On 31st July, the US District Judge Loretta Preska nonetheless rejected these arguments and found in favour of the US government, upholding the warrant. The Judge found that:

“…Congress intended…for ISPs to produce information under their control, albeit stored abroad to law enforcement in the United States […]. As Judge Francis found, it is a question of control, not a question of the location of that information …”

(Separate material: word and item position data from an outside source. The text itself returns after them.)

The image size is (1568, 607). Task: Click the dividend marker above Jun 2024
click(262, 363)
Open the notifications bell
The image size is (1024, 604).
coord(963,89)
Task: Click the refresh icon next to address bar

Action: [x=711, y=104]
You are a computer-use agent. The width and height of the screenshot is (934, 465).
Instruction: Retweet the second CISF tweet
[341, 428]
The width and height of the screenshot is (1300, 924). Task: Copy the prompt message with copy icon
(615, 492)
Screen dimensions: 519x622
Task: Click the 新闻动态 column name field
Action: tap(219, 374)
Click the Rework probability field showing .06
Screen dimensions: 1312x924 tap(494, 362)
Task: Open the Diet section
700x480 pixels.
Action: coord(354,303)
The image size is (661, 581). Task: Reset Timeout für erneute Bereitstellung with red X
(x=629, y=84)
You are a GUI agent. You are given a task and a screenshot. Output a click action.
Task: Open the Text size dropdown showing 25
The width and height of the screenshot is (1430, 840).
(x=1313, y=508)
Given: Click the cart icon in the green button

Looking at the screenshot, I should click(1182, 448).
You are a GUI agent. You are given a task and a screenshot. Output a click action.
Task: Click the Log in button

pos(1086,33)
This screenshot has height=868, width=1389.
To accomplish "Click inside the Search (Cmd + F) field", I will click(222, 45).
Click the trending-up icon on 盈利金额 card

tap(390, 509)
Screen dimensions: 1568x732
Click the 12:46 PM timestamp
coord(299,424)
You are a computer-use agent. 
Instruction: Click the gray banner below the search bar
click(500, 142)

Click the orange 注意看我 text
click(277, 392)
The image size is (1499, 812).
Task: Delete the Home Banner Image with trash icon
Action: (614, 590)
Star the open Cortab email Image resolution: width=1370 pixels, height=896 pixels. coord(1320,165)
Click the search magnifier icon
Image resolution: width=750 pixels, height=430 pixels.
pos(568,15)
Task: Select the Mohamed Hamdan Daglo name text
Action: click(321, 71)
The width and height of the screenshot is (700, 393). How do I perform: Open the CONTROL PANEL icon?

Following this hearing, Microsoft was provided 5 days to hand over the emails as per the original order or face being in contempt of a court order. Microsoft announced shortly after the hearing that it would not be complying with the court order. Microsoft's Executive Vice President and General Counsel Brad Smith, continued: "…The only issue that was certain this morning was that the District Court’s decision would not represent the final step in this process. We will appeal promptly and continue to advocate that people’s email deserves strong privacy protection in the U.S. and around the world…."[5] 

Microsoft’s resistance to the warrant and court orders clearly and openly demonstrate the importance of this topic.  Customer concerns about data location, security, access and integrity are genuine and have the impact to make or destroy a cloud business.  These were always key discussion points for the cloud but the last 18 months of news stories regarding government surveillance have heightened the awareness and importance. Despite these concerns, governments across the globe recognise that while surveillance is not popular, it is critical in the interests of national security and the continuing efforts to combat terrorism. For both these reasons, it seems likely that neither Microsoft nor the US government will back down and that this court battle will be appealed to the highest level before a resolution is achieved. Governments, providers of cloud services and users of cloud services will all be watching the outcome of this closely.  

For further information contact Edwin Baker

 

 

[1] Uniting and Strengthening America by Providing Appropriate Tools Required to Intercept and Obstruct Terrorism Act (“USA PATRIOT Act”) of 2001 Pub. L. No. 107-56, 115 Stat. 272 (2001).